Purpose: The essential trace element zinc plays a fundamental role in immune function and regulation since its deficiency is associated with autoimmunity, allergies, and transplant rejection. Thus, we investigated the influence of zinc supplementation on the Th1-driven alloreaction in mixed lymphocyte cultures (MLC), on generation of antigen-specific T cells, and analyzed underlying molecular mechanisms.
Methods: Cell proliferation and pro-inflammatory cytokine production were monitored by [3H]-thymidine proliferation assay and ELISA, respectively. Analysis of surface and intracellular T cell marker was performed by flow cytometry. Western blotting and mRNA analysis were used for Foxp3, KLF-10, and IRF-1 expression.

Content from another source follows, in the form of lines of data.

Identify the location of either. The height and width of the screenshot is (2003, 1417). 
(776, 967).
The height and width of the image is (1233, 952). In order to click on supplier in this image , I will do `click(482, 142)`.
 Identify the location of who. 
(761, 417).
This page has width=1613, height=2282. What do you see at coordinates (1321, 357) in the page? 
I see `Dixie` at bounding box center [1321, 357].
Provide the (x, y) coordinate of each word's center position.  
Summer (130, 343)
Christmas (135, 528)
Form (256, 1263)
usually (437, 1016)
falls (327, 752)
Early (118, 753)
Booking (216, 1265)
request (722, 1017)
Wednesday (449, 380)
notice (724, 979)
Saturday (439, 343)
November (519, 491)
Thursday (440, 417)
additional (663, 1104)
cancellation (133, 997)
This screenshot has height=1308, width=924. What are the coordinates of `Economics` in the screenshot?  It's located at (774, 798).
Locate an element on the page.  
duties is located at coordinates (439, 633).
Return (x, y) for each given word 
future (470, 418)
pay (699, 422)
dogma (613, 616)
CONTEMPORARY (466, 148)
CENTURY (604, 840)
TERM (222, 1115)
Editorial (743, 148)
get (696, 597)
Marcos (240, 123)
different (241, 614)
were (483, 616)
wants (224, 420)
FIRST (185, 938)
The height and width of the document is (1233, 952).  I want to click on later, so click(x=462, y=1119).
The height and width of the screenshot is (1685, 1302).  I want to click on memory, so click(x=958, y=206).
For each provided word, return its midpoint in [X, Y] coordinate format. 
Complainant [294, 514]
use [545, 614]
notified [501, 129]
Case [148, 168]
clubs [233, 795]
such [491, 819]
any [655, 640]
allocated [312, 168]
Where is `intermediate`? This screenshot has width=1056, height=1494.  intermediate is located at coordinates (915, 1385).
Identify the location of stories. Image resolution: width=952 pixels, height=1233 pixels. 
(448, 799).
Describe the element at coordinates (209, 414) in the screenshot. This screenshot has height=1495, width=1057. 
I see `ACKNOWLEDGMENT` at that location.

Results: Zinc supplementation on antigen-specific T cells in physiological doses (50 µM) provokes a significant amelioration of cell proliferation and pro-inflammatory cytokine production after reactivation compared to untreated controls. Zinc administration on MLC results in an increased induction and stabilization of CD4+CD25+Foxp3+ and CD4+CD25+CTLA-4+ T cells (p < 0.05). The effect is based on zinc-induced upregulation of Foxp3 and KLF-10 and downregulation of IRF-1. However, in resting lymphocytes zinc increases IRF-1.
Conclusion: In summary, zinc is capable of ameliorating the allogeneic immune reaction by enhancement of antigen-specific iTreg cells due to modulation of essential molecular targets: Foxp3, KLF-10, and IRF-1. Thus, zinc can be seen as an auspicious tool for inducing tolerance in adverse immune reactions.
Keywords: Foxp3; IRF-1; KLF-10; Mixed lymphocyte culture (MLC); Regulatory T cells; Zinc.